The second argument proceeds as follows: Human nature is political when understood for what human beings are. First, Man is neither a beast nor a god: without the polis man is either higher or lower than man. Usually he is a bad man, with a passion for war. Now we see why the village is not enough - the VILLAGE results from an association of households, thus aims at more than daily needs and wants. Aristotle does not say much about it. But this is significant - the association is based on kinship, something like a tribe ruled by a king/father. The reference to Homer is of utmost importance in showing the insufficiency of the village: who gives the law in the village? A man by arbitrary decree -- the cyclops - each of them ruleth over his wife and children. Thus Homer forms the imagination of Aristotle. The man without a polis is clanless, lawless, hearthless; Cyclops - even with tribes they are dangerous. The village really ignores political justice, essential to which is impersonal and impartial law. The tribe is unpredictable and open to arbitrary rule -think of James Jones or the Wild West or primitive tribes. It takes more than a village! It takes a political society. Our founders used a variation of this classic argument in the Declaration of Independence. How is it a self evident truth that all men are created equal? A self evident truth is one that is affirmed upon understanding the meaning of the terms. What is it to be human? It is to be neither beast nor god. So how are we equal. We are equally below the gods and above the beast. So as Lincoln inferred, it is not just to treat other humans a cattle or mere property. So too, should any mortal human refrain from claiming the wisdom or power of God and seek to live in cooperation with other human beings.
In addition we may see that human nature, situated between gods and beasts, is defined by the use of speech and reason, LOGOS. Man has speech by nature and the function of speech is political. Speech does more than signify pleasure and pain as in other animals. It can signify what is advantageous and good or what is disadvantageous and bad. Also it can signify what is just and unjust. Such articulation of good/bad and just/unjust makes a human political association, that is, an arrangement by which goods and burdens are distributed. Political common good is constituted by distributive justice.

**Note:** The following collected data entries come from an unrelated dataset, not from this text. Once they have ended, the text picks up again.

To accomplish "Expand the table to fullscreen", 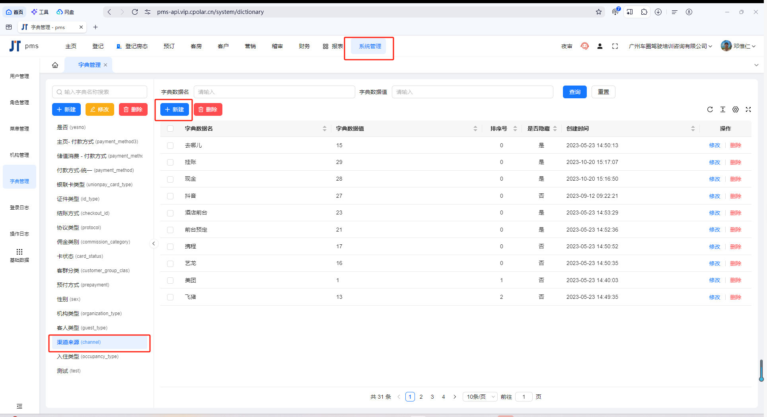I will tap(748, 109).
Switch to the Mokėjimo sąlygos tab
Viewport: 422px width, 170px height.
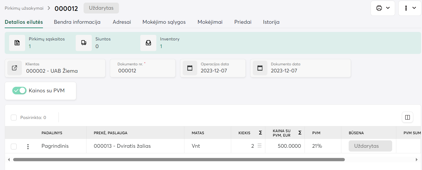coord(164,22)
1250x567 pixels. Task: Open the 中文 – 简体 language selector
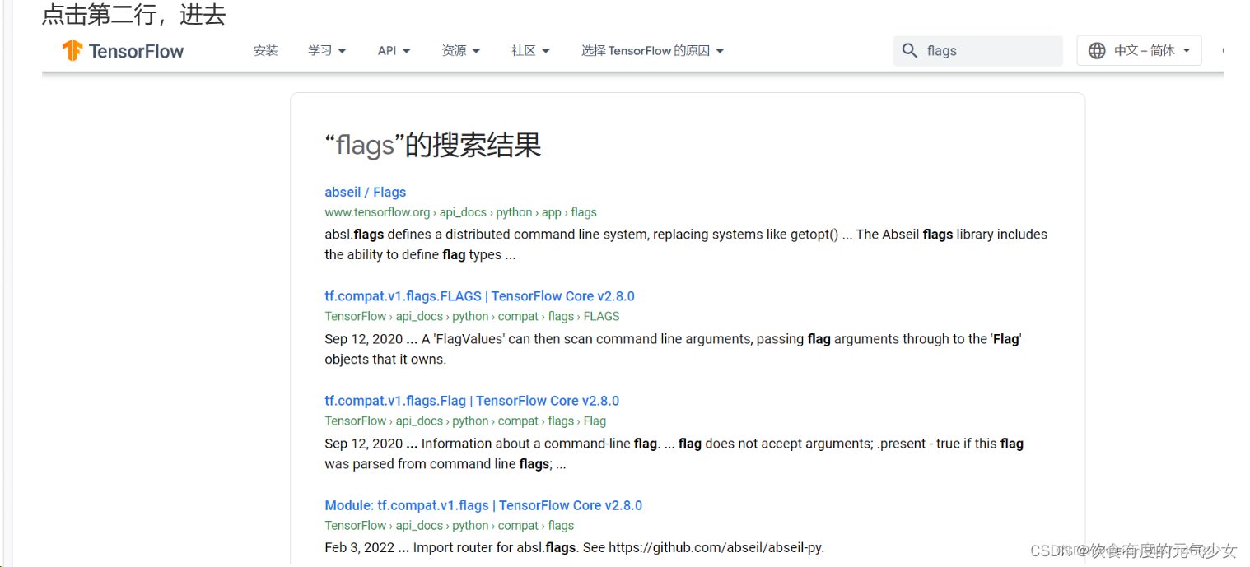coord(1139,50)
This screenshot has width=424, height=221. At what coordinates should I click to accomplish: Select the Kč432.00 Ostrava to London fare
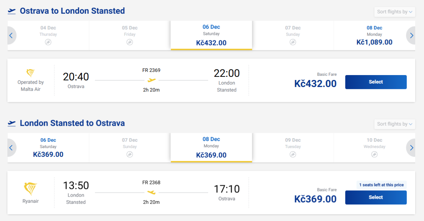pos(376,82)
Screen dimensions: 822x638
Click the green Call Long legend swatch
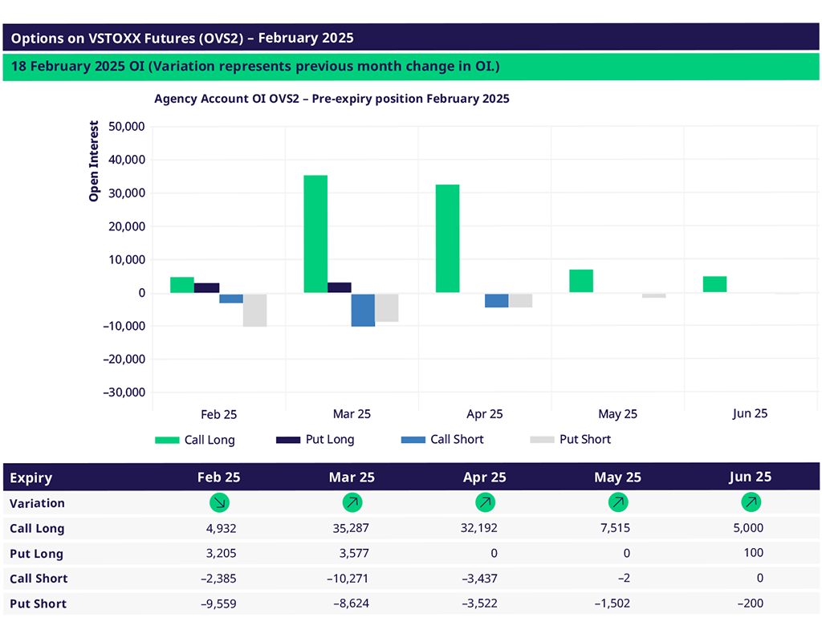pyautogui.click(x=167, y=440)
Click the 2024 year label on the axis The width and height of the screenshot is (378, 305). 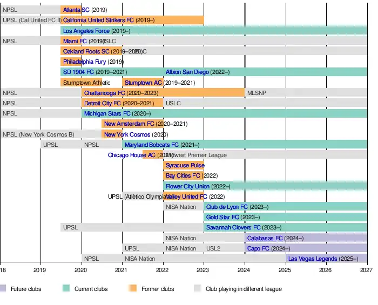click(244, 269)
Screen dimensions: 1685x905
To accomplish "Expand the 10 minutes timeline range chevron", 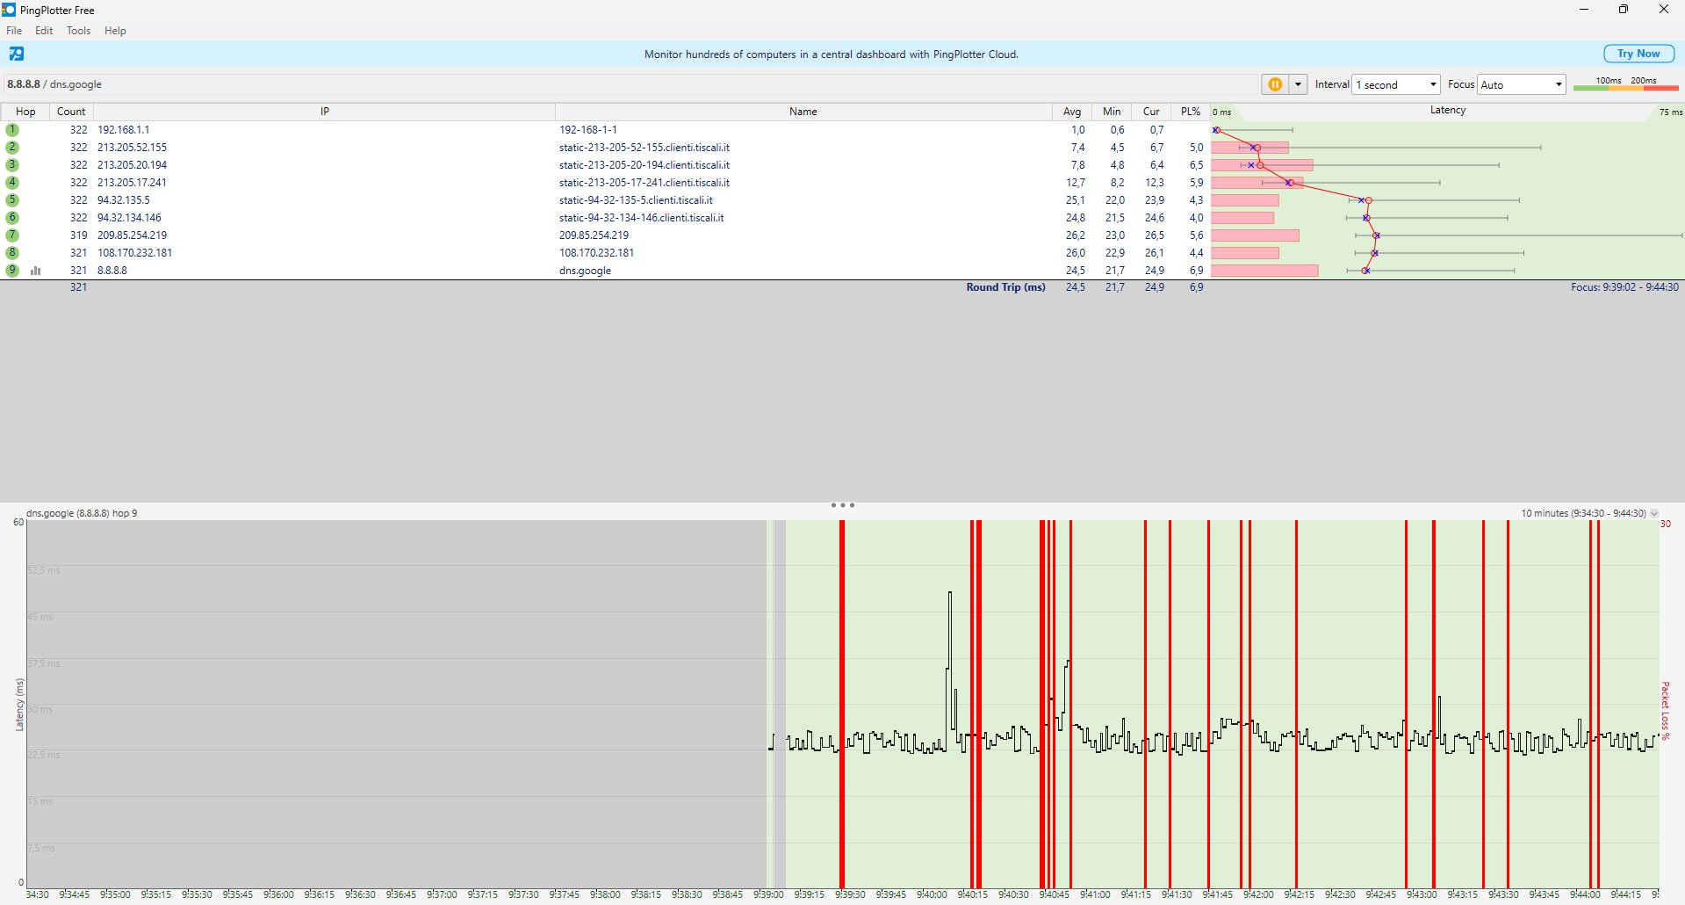I will pyautogui.click(x=1654, y=514).
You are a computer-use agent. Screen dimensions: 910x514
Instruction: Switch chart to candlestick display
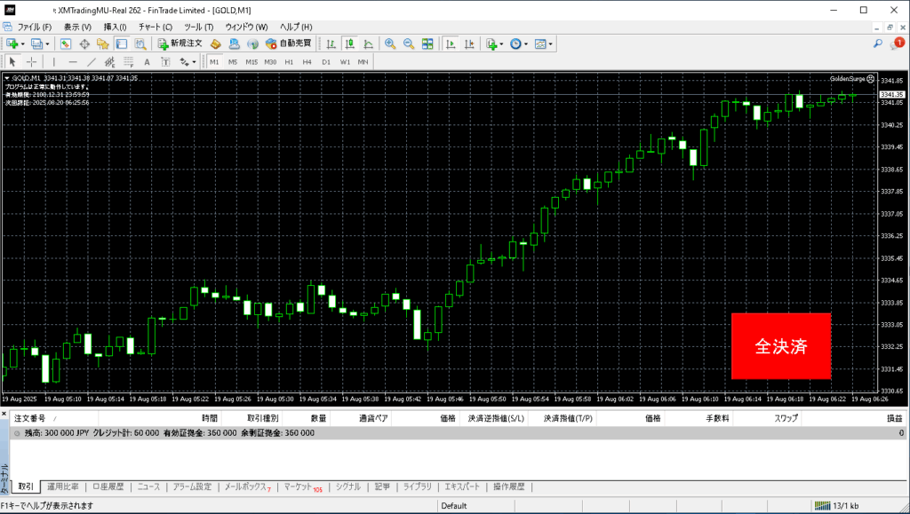tap(349, 43)
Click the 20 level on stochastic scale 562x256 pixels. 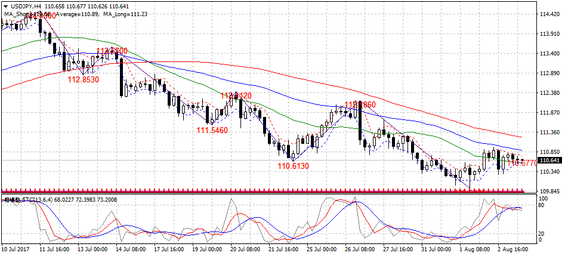point(542,233)
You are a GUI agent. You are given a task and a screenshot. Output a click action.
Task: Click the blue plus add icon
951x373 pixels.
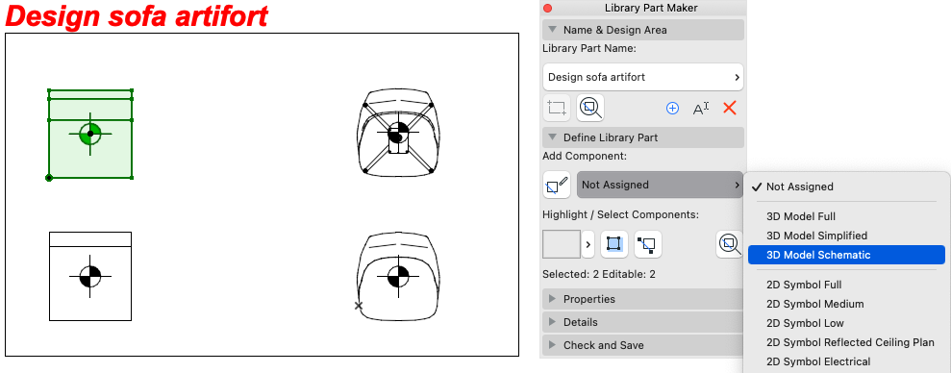[x=672, y=108]
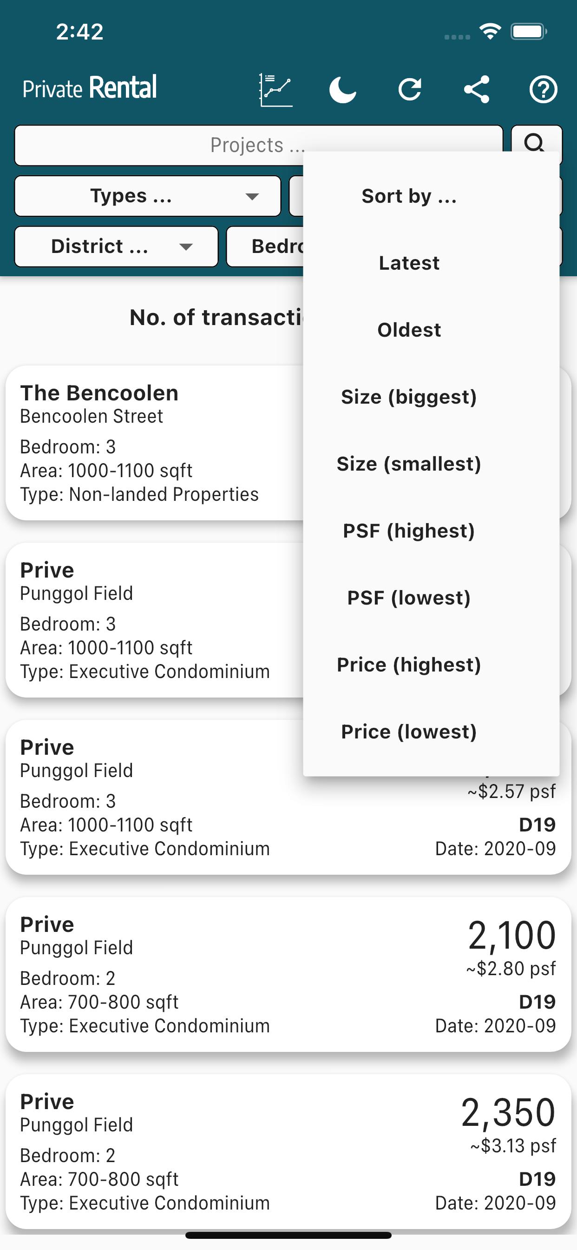
Task: Sort by Size (biggest)
Action: point(409,397)
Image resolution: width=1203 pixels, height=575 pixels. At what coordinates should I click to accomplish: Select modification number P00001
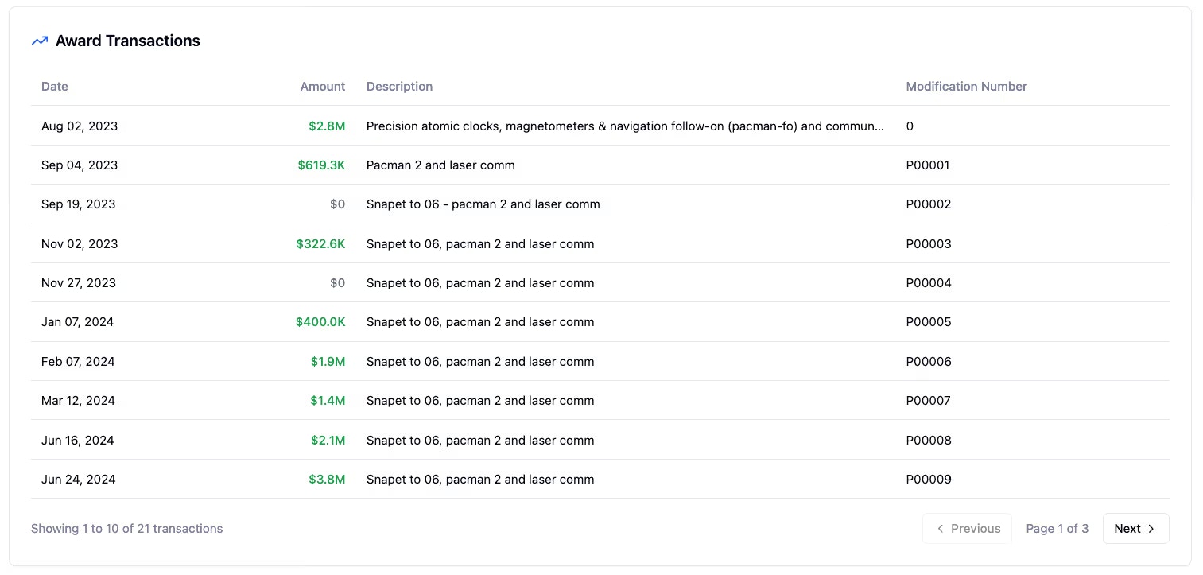coord(929,165)
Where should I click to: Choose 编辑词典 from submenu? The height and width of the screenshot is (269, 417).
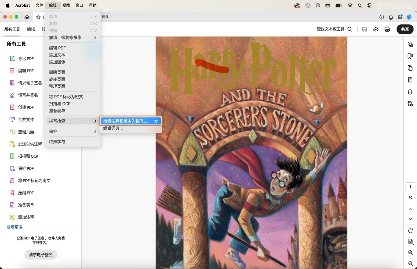tap(113, 128)
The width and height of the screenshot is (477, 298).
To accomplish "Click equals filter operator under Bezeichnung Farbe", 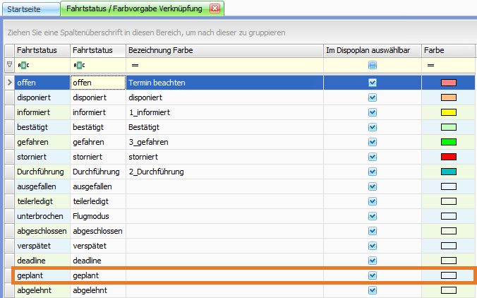I will 134,65.
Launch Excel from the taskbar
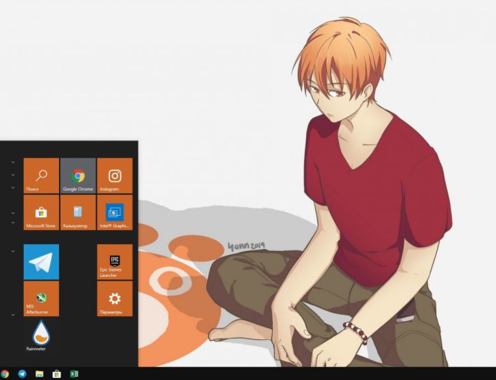Image resolution: width=496 pixels, height=380 pixels. coord(73,373)
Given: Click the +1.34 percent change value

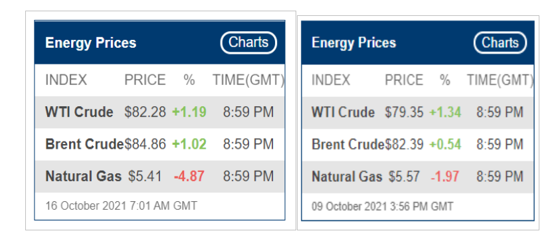Looking at the screenshot, I should [445, 113].
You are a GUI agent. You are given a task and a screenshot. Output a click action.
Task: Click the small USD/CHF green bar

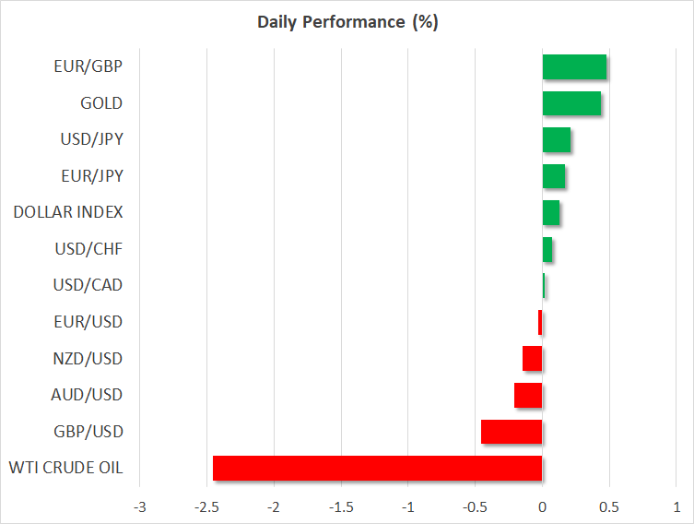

The third argument brings together the first two arguments. The polis is prior to the individual and the pre-political associations in the order of final causality, the most basic cause of nature. They are related as part to whole. The part cannot function without the whole. Man cannot fully function as man without the polis - i.e. man cannot practice full virtue without the polis. Also in the pre-political association man is still a part in some significant way. The family and village grow out of natural impulse, but they are not enough, as we have seen. They lack justice, the greatest of human goods. Thus the political founder is the "greatest of benefactors;" because justice is the highest good. Justice helps us to be our best. The polis saves us from unholy savagery (the fate of an isolated man or the result of arbitrary rule). So he repeats again that man is a beast or a god, without the polis.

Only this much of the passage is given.